La première difficulté tient naturellement au fait que l’expérience même du vécu de la dictature ne s’est pas déroulée selon la même temporalité historique pour les contemporains. Contrairement au monde d’avant 1914 dans lequel il y avait une forme d’unité forgée par le passage à la société de masse, les membres des familles nationalistes européennes firent l’apprentissage de la dictature entre 1919 et 1945 en ordre dispersé selon une chronologie nationale qui leur était propre. En Italie, la Marche sur Rome ouvre l’accès du pouvoir à Mussolini dès octobre 1922 pour une expérience de plus de vingt ans. En Espagne, le système politique est ébranlé par la dictature de Miguel Primo de Rivera dès 1923 qui dure six ans et demi. Lorsque la République est proclamée en 1931, on crut y percevoir l’aboutissement de la modernité. En réalité, l’Espagne était plus divisée que jamais et ne tarda pas à sombrer dans la guerre civile qui se termina avec le Pronunciamiento de Franco. Lorsqu’Hitler arrive au pouvoir, le 30 janvier 1933, il pense contribuer à l’édification d’un Reich de mille ans. En douze ans, il mène l’Allemagne au désastre. Quant à la France, son sort est scellé quand le Parlement concède les pleins pouvoirs au maréchal Pétain le 10 juillet 1940 pour commencer une éphémère « Révolution nationale » qui tourne rapidement court avec la chute du régime en 1944.

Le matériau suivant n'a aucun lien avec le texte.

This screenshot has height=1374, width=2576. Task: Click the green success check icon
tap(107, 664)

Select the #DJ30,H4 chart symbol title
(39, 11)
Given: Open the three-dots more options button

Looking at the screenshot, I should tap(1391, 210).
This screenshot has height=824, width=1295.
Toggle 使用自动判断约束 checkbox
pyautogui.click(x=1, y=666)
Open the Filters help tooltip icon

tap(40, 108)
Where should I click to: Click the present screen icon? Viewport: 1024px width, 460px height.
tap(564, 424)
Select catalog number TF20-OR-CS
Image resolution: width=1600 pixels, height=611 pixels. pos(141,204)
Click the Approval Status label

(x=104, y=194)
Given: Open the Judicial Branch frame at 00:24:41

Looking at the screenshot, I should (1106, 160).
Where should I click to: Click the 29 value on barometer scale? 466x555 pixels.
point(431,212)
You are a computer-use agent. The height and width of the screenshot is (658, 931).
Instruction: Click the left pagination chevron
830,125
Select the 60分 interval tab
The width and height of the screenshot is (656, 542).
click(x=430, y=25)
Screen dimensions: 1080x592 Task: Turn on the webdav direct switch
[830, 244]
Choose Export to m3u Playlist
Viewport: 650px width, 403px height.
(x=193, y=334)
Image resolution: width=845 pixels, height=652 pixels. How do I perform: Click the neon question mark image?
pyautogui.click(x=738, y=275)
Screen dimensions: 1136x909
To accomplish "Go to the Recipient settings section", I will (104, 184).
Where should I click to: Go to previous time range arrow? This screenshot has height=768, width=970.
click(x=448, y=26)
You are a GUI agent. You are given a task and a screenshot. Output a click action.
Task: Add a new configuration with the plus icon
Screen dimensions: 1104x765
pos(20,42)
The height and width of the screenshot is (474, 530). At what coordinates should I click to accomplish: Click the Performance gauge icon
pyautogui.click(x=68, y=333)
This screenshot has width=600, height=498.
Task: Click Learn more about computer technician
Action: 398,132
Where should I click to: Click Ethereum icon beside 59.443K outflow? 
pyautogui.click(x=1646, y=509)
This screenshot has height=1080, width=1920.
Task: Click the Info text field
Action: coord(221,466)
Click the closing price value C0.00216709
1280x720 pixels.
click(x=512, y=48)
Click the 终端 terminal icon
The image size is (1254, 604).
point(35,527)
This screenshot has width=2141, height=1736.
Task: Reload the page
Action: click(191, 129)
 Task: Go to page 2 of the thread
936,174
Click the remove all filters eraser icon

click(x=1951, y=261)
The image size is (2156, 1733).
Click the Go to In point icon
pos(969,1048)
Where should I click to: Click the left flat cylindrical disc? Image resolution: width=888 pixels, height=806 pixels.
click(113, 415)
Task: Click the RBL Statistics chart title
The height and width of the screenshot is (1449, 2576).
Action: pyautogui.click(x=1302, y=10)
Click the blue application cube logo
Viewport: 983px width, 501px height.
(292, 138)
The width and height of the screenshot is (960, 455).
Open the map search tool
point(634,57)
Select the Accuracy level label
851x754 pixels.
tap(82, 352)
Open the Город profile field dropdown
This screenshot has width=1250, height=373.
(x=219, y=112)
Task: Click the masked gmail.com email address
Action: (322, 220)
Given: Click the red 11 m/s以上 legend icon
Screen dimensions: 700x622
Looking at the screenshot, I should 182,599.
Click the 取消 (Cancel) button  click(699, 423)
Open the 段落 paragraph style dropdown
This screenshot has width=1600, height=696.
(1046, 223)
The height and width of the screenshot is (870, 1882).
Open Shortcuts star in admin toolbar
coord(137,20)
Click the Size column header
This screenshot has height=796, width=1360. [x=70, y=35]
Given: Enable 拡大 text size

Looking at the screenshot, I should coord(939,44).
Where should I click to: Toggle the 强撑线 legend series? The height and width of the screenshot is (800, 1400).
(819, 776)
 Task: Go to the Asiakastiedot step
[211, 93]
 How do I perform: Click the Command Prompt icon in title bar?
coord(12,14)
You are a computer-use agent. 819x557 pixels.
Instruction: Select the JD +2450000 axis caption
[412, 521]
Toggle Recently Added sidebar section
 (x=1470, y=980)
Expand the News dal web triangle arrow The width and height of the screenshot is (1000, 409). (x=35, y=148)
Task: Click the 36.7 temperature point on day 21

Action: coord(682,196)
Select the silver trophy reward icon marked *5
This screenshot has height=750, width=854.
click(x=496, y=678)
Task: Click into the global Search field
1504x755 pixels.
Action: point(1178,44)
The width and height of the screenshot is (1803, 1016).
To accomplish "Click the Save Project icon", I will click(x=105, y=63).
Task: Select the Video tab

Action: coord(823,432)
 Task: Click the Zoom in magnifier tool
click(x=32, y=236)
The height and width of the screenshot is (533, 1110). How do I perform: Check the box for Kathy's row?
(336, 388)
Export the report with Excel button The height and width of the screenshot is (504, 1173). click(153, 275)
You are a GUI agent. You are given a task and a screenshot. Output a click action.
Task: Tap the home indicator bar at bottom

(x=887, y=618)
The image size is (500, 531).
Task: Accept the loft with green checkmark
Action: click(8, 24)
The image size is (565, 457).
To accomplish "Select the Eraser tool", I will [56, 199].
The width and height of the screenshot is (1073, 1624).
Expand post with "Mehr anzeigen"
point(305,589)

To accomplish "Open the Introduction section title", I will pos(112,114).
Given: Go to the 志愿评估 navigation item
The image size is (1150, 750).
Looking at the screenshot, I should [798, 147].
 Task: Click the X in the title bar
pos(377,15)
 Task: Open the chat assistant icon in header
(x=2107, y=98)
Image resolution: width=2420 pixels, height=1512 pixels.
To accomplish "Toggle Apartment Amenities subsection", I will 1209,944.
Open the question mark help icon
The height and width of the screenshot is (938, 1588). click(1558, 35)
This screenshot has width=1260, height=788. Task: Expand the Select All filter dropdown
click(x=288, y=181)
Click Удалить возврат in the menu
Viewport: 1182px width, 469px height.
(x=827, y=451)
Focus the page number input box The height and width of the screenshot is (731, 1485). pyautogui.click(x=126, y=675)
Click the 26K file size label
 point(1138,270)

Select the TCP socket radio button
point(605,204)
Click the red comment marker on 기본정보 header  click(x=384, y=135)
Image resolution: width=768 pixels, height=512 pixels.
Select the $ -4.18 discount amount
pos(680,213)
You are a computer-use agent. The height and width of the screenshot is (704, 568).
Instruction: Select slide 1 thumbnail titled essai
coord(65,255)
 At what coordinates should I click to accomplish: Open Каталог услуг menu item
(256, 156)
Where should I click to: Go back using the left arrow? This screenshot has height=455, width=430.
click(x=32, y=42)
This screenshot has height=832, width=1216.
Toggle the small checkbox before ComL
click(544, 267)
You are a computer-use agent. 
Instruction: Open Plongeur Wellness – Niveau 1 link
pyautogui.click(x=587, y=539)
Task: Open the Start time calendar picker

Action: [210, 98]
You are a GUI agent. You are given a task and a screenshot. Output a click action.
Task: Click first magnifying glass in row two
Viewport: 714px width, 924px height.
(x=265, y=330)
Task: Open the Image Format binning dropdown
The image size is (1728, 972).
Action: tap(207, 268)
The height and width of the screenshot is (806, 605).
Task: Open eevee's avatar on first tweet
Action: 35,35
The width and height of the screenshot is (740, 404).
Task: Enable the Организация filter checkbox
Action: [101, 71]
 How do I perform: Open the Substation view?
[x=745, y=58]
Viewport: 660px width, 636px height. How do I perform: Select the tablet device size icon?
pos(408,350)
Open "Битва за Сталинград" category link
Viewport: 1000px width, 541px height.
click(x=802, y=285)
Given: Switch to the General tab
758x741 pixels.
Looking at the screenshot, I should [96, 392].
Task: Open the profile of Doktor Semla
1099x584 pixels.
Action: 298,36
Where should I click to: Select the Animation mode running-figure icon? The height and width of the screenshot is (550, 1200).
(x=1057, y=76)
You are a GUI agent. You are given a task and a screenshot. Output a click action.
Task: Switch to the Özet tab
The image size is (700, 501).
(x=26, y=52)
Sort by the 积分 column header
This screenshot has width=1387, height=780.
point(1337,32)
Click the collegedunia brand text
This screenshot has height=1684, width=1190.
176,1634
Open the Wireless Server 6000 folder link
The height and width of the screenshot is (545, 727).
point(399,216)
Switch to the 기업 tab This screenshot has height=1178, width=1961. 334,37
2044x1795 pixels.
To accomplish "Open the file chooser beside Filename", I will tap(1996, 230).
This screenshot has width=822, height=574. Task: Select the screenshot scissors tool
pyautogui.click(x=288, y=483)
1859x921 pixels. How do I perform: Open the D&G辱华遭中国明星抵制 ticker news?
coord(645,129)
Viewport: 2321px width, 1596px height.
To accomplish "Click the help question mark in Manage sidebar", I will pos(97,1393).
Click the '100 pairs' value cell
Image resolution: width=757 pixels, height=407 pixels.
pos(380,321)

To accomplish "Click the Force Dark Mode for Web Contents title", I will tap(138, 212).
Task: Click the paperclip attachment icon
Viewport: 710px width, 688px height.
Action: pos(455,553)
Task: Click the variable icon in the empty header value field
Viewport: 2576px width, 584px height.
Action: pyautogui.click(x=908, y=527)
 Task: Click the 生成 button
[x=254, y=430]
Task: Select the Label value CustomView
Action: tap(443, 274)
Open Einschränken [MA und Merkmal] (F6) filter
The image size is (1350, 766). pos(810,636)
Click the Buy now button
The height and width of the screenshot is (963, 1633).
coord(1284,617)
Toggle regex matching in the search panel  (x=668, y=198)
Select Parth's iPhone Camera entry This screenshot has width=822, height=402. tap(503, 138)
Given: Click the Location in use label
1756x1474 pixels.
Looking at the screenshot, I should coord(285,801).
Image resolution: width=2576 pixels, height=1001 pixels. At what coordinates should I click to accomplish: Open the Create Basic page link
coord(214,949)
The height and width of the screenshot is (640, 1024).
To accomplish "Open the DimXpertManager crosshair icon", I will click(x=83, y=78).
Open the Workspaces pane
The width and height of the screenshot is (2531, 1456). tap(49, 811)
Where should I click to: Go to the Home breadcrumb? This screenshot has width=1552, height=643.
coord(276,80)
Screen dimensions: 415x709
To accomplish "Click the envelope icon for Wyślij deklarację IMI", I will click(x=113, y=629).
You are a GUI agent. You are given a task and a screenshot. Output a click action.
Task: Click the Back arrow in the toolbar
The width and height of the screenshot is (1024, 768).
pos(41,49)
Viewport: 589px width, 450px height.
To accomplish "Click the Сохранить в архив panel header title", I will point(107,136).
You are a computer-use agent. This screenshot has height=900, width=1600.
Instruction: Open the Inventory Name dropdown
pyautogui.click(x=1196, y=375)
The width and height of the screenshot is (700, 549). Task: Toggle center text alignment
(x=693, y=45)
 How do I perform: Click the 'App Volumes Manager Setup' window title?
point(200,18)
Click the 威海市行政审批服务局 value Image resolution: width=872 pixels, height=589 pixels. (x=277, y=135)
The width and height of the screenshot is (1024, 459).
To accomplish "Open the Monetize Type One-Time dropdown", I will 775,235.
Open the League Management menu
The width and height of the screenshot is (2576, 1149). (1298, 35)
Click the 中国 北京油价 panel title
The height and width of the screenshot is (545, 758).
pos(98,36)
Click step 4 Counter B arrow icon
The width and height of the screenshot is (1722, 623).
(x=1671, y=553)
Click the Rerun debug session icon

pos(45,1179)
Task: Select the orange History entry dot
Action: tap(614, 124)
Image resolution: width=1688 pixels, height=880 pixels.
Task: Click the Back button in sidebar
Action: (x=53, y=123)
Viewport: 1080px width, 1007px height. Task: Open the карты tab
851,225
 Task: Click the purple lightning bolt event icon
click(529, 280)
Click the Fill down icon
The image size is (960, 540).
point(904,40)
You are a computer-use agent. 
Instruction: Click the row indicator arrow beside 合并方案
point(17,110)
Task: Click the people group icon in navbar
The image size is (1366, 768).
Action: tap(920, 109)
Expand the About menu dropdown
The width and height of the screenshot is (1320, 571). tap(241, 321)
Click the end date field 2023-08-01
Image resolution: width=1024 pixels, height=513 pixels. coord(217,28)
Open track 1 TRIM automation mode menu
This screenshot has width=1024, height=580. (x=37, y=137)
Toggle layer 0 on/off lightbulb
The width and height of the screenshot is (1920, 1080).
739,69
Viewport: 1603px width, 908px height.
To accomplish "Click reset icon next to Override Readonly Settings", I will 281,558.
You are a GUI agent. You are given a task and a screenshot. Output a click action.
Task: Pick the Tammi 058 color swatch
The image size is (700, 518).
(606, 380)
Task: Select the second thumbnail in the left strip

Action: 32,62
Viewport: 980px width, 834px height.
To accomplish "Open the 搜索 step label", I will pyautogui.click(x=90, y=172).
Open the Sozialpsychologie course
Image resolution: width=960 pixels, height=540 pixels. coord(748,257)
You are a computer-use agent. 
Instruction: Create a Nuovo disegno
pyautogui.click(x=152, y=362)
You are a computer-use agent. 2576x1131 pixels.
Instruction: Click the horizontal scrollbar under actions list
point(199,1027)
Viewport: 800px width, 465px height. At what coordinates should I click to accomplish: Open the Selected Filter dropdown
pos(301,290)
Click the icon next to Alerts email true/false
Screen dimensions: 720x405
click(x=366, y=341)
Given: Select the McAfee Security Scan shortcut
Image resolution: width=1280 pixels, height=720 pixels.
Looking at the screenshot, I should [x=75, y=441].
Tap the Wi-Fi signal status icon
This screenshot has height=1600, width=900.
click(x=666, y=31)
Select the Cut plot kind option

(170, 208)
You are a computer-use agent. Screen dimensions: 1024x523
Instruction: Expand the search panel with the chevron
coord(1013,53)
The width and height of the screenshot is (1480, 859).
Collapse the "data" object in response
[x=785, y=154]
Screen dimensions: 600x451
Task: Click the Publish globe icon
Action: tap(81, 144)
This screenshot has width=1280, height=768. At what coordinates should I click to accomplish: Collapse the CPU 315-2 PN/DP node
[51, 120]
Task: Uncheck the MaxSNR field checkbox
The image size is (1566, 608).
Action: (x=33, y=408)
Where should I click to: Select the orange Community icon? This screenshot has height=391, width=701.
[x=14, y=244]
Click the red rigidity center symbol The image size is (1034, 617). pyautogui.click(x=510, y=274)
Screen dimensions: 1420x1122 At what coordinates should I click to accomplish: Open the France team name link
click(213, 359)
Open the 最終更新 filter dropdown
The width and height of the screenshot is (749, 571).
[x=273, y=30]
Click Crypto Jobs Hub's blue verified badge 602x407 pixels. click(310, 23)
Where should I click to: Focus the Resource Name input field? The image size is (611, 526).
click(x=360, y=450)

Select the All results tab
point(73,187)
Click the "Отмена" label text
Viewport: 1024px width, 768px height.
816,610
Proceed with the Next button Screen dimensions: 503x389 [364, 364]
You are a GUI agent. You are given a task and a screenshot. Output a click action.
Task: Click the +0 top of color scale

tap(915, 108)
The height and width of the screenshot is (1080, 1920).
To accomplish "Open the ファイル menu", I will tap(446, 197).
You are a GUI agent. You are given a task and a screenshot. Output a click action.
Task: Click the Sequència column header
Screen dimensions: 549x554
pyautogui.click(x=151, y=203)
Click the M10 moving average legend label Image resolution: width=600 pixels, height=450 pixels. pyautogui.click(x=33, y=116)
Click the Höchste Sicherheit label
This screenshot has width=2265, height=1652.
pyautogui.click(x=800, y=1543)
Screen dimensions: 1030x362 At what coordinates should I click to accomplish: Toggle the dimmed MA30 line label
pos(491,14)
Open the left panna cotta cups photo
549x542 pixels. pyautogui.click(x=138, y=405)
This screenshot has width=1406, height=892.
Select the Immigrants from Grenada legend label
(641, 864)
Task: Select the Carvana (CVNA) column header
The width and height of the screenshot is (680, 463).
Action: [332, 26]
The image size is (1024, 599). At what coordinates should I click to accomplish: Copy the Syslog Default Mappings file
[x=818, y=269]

La seconde difficulté tient au fait que le passage à la dictature a été perçu différemment par les contemporains en raison aussi des singularités nationales. Certes, les désordres politiques, économiques et sociaux ont conduit dans chacun des pays à un traumatisme national. Le recours à un pouvoir fort et à la dictature a de ce fait été perçu par une partie des élites en Europe comme le moyen le plus adéquat pour répondre une crise polymorphe avec des principes fondés sur l’action, la décision, la lutte contre les ennemis internes et le thème du redressement.

Mais bien des différences nationales ont subsisté. L’Espagne a affiché sa neutralité dans les deux conflits mondiaux tandis que la France, l’Allemagne et l’Italie y ont joué à l’inverse un rôle déterminant. Chaque pays arrive à la dictature avec ses propres blessures. Pour l’Allemagne, le traumatisme avait existé dès le début de la République de Weimar avec une société anéantie par la défaite et le traité de Versailles, lacérée ←12 | 13→par les crises, incapable de refaire du lien social. L’Italie est humiliée par le la victoire mutilée. Après la perte de Cuba en 1898, l’Espagne vit douloureusement la défaite d’Anoual du 21 juillet 1921 face à Abd el-Krim et la proclamation de la République du Rif au Maroc. La France considérée comme la première puissance militaire en Europe s’effondre en juin 1940.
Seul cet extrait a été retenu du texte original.